■ **Assigned task**: Please leave out pictures and print exactly the lines from the one that has "Screen dimensions: 1294x924" through the last line of the material below.

■ **Material provided**:
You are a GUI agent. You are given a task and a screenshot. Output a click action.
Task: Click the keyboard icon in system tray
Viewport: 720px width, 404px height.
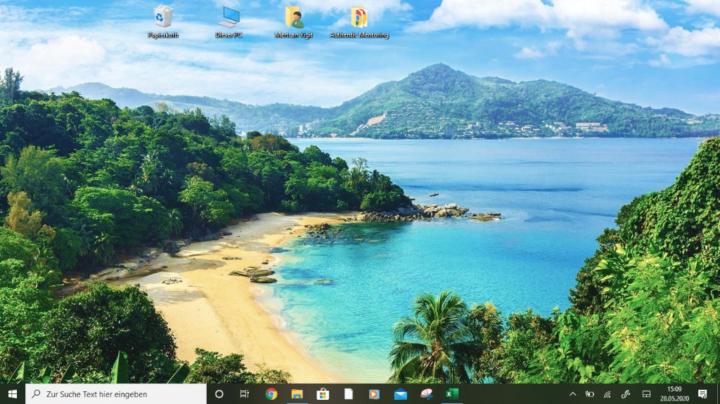pos(646,394)
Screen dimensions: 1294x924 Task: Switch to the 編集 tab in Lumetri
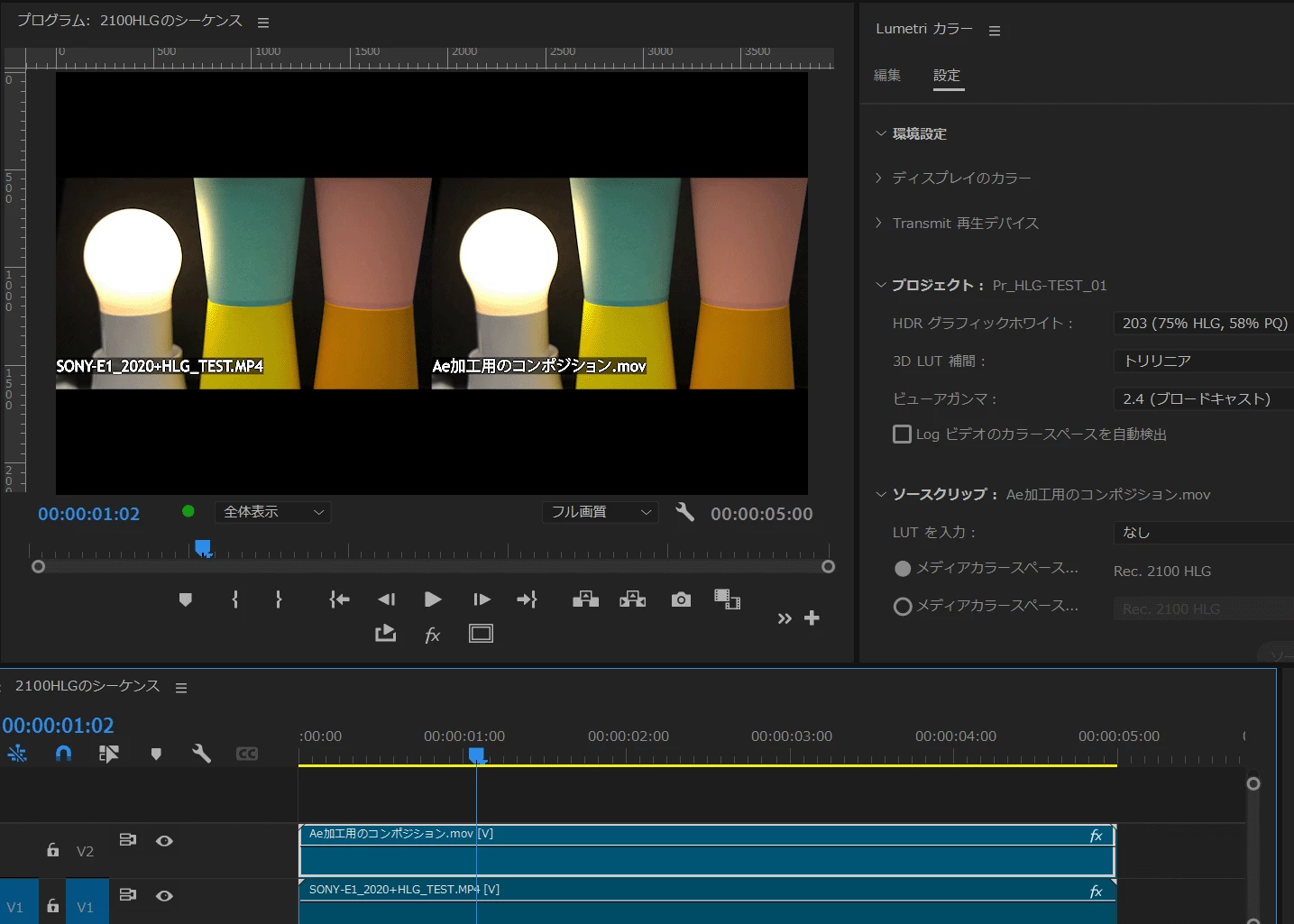click(887, 76)
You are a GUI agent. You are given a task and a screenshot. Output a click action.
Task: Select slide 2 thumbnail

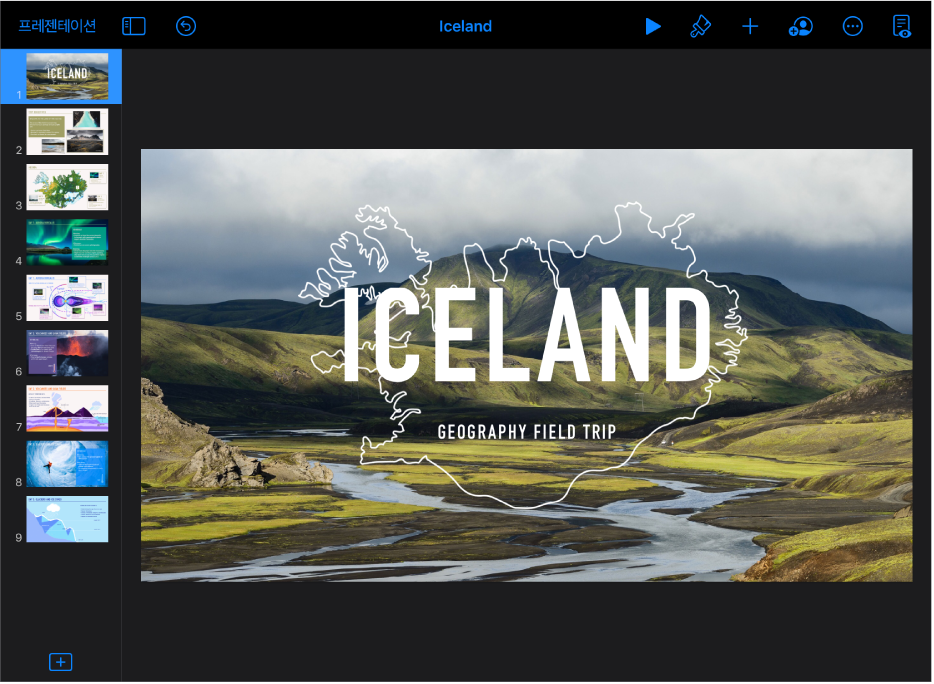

■ **Output below**:
Screen dimensions: 1294x924 Task: Switch to the 編集 tab in Lumetri
click(887, 76)
You are a GUI agent. You are given a task and a screenshot. Output a click action.
Task: Select slide 2 thumbnail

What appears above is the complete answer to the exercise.